# MathHelper.Barycentric Method

**XNA Game Studio 2.0**

**Namespace: **Microsoft.Xna.Framework**Assembly: **Microsoft.Xna.Framework (in microsoft.xna.framework.dll)

public static float Barycentric ( float value1, float value2, float value3, float amount1, float amount2 )

#### Parameters

*value1*- The coordinate on one axis of vertex 1 of the defining triangle.
*value2*- The coordinate on the same axis of vertex 2 of the defining triangle.
*value3*- The coordinate on the same axis of vertex 3 of the defining triangle.
*amount1*- The normalized barycentric (areal) coordinate
**b2**, equal to the weighting factor for vertex 2, the coordinate of which is specified in*value2*. *amount2*- The normalized barycentric (areal) coordinate
**b3**, equal to the weighting factor for vertex 3, the coordinate of which is specified in*value3*.

#### Return Value

## About Barycentric Coordinates

Given a triangle with vertices **V1**, **V2**, and **V3**, any point **P** on the plane of that triangle can be specified by three weighting factors **b1**, **b2**, and **b3**, each of which indicates how much relative influence the corresponding triangle vertex contributes to the location of the point, as specified in the following formulas.

Px = (b1 * V1x) + (b2 * V2x) + (b3 * V3x); Py = (b1 * V1y) + (b2 * V2y) + (b3 * V3y); Pz = (b1 * V1z) + (b2 * V2z) + (b3 * V3z);

Such triple-weighting factors **b1**, **b2**, and **b3** are called *barycentric coordinates*.

Barycentric coordinates express relative weights, meaning that **(k * b1)**, **(k * b2)**, and **(k * b3)** are also coordinates of the same point as **b1**, **b2**, and **b3** for any positive value of **k**.

If a set of barycentric coordinates is normalized so that: **b1 + b2 + b3 = 1**, the resulting coordinates are unique for the point in question, and are known as *areal* coordinates.
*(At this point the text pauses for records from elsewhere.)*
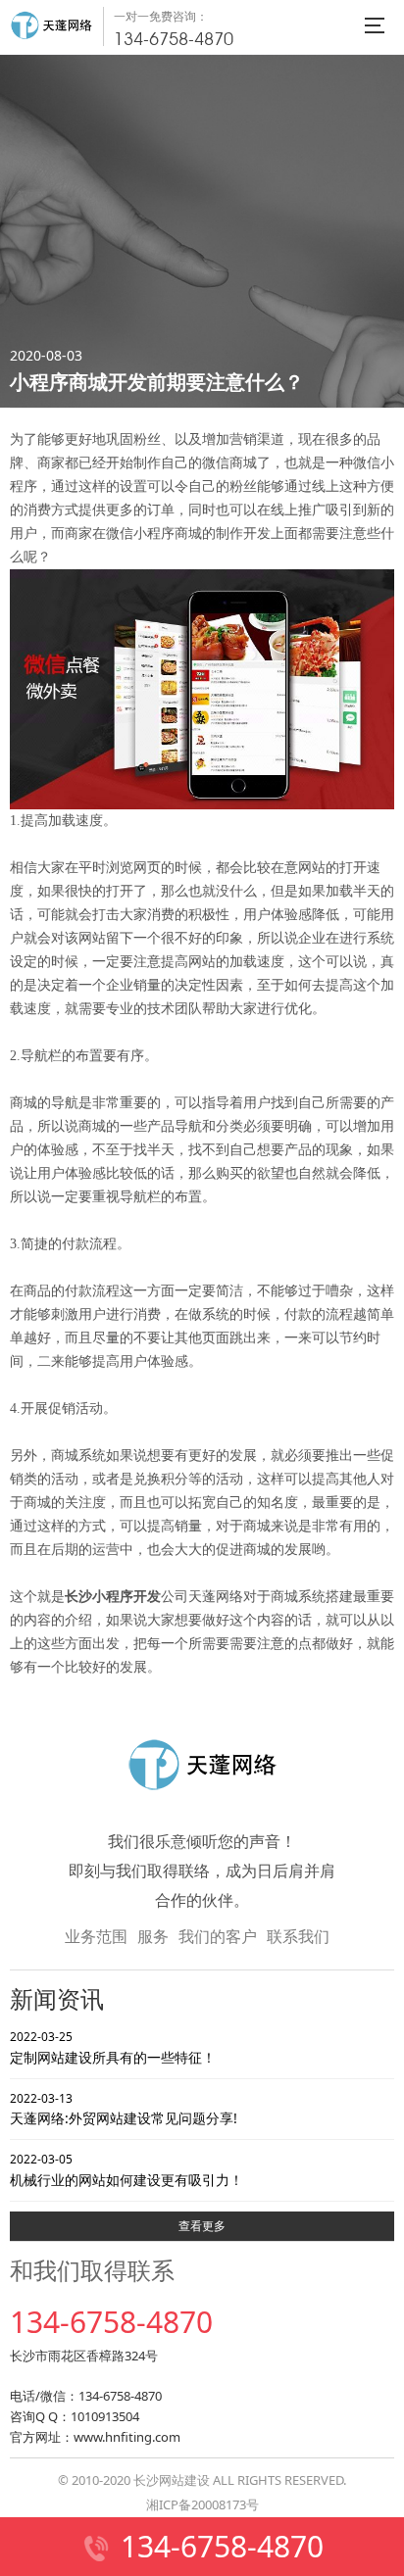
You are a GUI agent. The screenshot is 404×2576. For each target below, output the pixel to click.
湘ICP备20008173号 (202, 2504)
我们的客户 (217, 1936)
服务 (153, 1936)
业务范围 (96, 1936)
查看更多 (202, 2225)
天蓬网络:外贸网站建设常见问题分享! (123, 2108)
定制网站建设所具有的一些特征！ (113, 2047)
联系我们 (298, 1936)
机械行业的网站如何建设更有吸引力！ (126, 2169)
When normalized in this way, only two coordinates are needed, say **b2** and **b3**, since **b1** is known to equal **(1** − **b2** − **b3)**.
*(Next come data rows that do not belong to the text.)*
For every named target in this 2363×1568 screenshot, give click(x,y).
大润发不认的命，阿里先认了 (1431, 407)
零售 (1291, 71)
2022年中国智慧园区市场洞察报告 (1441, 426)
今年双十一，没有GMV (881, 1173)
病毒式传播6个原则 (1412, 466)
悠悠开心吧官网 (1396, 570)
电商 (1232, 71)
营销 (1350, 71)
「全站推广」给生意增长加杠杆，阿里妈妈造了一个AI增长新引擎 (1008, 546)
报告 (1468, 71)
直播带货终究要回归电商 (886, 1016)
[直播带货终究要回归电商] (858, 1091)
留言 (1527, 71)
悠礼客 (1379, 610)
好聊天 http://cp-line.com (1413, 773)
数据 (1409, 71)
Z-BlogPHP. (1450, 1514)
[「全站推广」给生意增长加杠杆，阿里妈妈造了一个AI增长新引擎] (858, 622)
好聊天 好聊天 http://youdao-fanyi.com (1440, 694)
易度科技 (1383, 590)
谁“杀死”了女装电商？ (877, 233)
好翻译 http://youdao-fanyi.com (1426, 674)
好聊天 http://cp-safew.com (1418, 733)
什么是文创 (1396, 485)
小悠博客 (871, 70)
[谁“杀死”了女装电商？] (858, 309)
## What MathHelper Barycentric Does

On an axis **a** (**a** being the x-, y-, or z-axis), the MathHelper.Barycentric method takes three triangle vertex coordinates on that axis (**V1a**, **V2a**, and **V3a**), and two areal coordinates **b2** and **b3** of some point **P** (**b2** is the *amount1* argument, and **b3** is the *amount2* argument). The **b2** coordinate relates to vertex **V2**, and the **b3** coordinate relates to **V3**.
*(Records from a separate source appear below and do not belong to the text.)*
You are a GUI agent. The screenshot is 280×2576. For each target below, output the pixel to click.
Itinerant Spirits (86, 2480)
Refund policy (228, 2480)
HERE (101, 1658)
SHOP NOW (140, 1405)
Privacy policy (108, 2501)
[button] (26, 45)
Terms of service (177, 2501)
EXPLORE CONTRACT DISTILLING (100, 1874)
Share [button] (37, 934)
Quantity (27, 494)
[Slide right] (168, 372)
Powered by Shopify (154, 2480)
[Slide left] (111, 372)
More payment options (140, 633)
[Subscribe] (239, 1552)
Barycentric then calculates the Cartesian coordinate of **Pa** as follows:

Pa = ( (1 - b2 - b3) * V1a ) + (b2 * V2a) + (b3 * V3a);

Thus, to calculate the x-axis Cartesian coordinate of **P**, you would pass the x-coordinates of the triangle vertices to Barycentric together with the approproiate areal coordinates of **P**.